Within the first few hours of arriving at College Station, Texas from Cocoa Beach, Florida, where a contingent of 95 Air Force Reservists from the 920th Rescue Wing joined forces with several other groups of military rescue assets, they were airborne and exercising their combat rescue training in real-world scenarios over parts in and around Houston underwater.

The Joint environment here is working out really well," said Chief Master Sgt. Shane Smith, 920th 1st Sergeant for the operation. He said there's a good cross flow of communication among the Navy, Army and Air Force active duty, Reserve and Guard.

"We're operating our air assets at a combined operations center so we have round-the-clock coverage," said Smith. "It's like being deployed to Iraq," he said, but under the guise of the 334th Air Expeditionary Group for the Texas disaster relief missions in support of Air Force Northern's FEMA response.

With three Air Force HH-60G Pave Hawk helicopters and two HC-130N's aerial refuelers, and the best-trained professional rescue experts in the world, the 920th RQW has the right assets to make a difference.

A Pave Hawk team consists of a highly-skilled crew of four, joined up with rescue specialists: pararescuemen, combat rescue officers or survival specialists (SERE), or a combination thereof, with a grand total of 6-7 filling up the back of the lethal looking combat-search-and-rescue Hawk, normally armed and used as air ambulances in combat to fight their way in if necessary.

The wing's flying gas station, the HC-130N Kings, are also acting as command and control. They not only give gas, but they give orders taken from Col. LoForti, the 920th's Texas Task force leader. He dispatches rescues to the fixed-wing aircraft, which in turn dispatches those orders to the three Hawk teams.

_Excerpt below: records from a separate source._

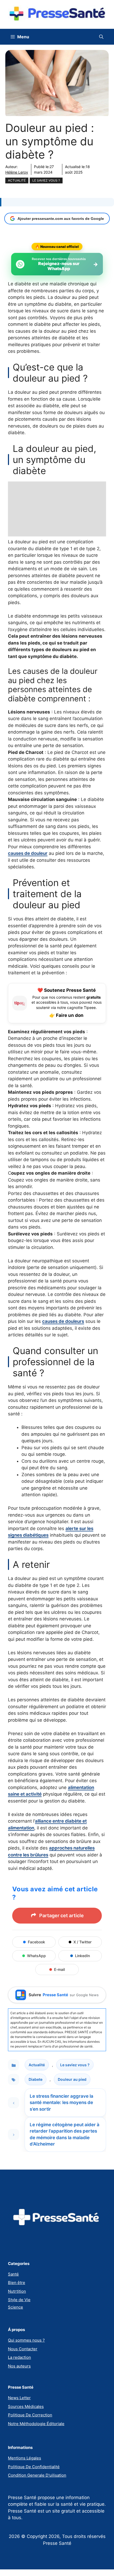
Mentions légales (24, 2458)
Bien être (16, 2282)
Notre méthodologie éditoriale (36, 2423)
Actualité (17, 180)
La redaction (19, 2357)
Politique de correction (30, 2414)
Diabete (35, 2079)
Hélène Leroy (16, 172)
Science (15, 2307)
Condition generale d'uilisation (37, 2475)
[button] (101, 37)
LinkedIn (82, 1955)
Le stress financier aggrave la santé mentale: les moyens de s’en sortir (61, 2102)
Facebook (36, 1942)
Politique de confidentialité (34, 2466)
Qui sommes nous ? (26, 2340)
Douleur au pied (72, 2079)
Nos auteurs (19, 2366)
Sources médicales (26, 2406)
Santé (13, 2274)
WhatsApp (36, 1955)
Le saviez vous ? (46, 180)
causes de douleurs (63, 1321)
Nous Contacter (22, 2348)
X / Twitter (82, 1942)
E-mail (59, 1969)
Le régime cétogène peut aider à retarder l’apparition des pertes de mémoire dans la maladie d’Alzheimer (64, 2134)
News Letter (19, 2397)
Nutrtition (17, 2291)
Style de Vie (19, 2299)
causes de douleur (27, 853)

In this peacetime scenario, the pararescuemen came armed with trauma medicine skills and the ability to hoist into and out of some of the most desolate places in the world to save those who may have sustained a battle injury, such as a bullet wounds. In Houston there have been minor casualties along the way that the PJs are patching up as they weave their way into areas via a long cable to people who've been stranded by the rising floodwaters. 

Despite the hydro scene below, the rescue teams are well-equipped to go where flat-bottom boats cannot, and the rescue specialists have just returned from Swiftwater refresher training with freshly honed technical rope rescue skills in all types of water scenarios in preparation for their upcoming overseas deployment.

So far the people of Texas have benefited from these Airmen skilled in combat rescue who have rescued more than 200 and counting, along with their pets.

LoForti said in an interview with an Orlando TV station earlier, that he's humbled and honored to be here helping these resilient communities of Texans.